#### [Study material]
BEGIN
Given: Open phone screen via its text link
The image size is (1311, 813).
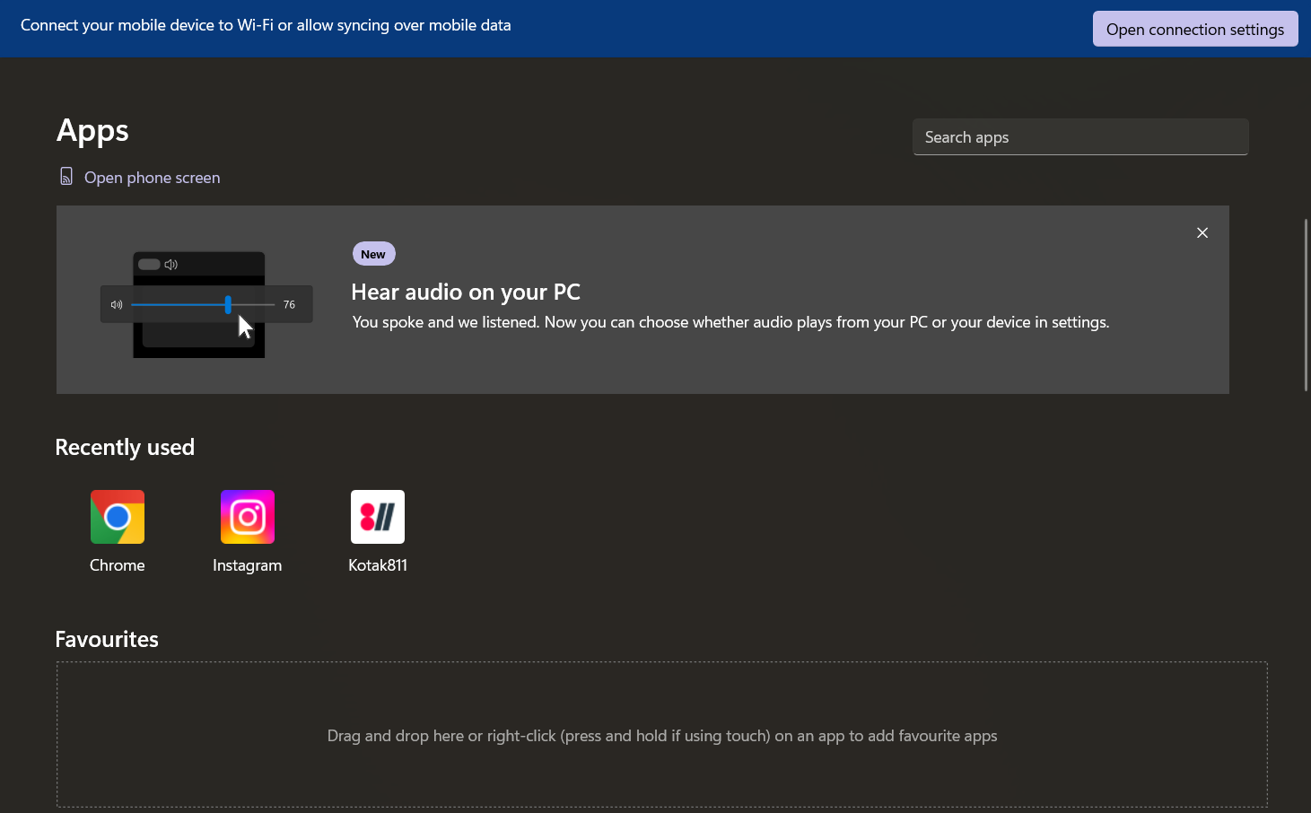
END
BEGIN
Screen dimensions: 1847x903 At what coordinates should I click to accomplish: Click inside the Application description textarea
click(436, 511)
END
BEGIN
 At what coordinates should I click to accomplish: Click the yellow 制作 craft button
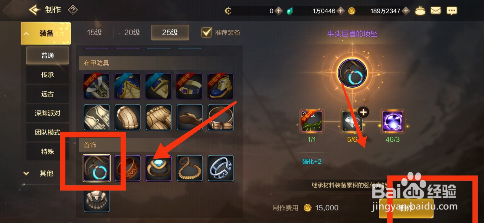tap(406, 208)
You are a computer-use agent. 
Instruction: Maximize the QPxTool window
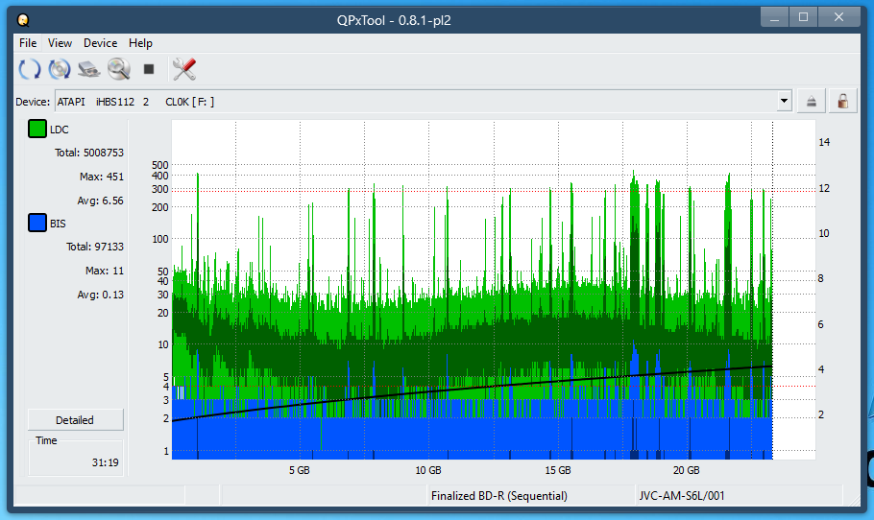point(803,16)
END
#### [Problem details]
Retype the entries above exactly, but only from the line containing "Given: Open phone screen via its text link" through the line containing "The image size is (1311, 813).", both included.

#### [Response]
Given: Open phone screen via its text link
The image size is (1311, 813).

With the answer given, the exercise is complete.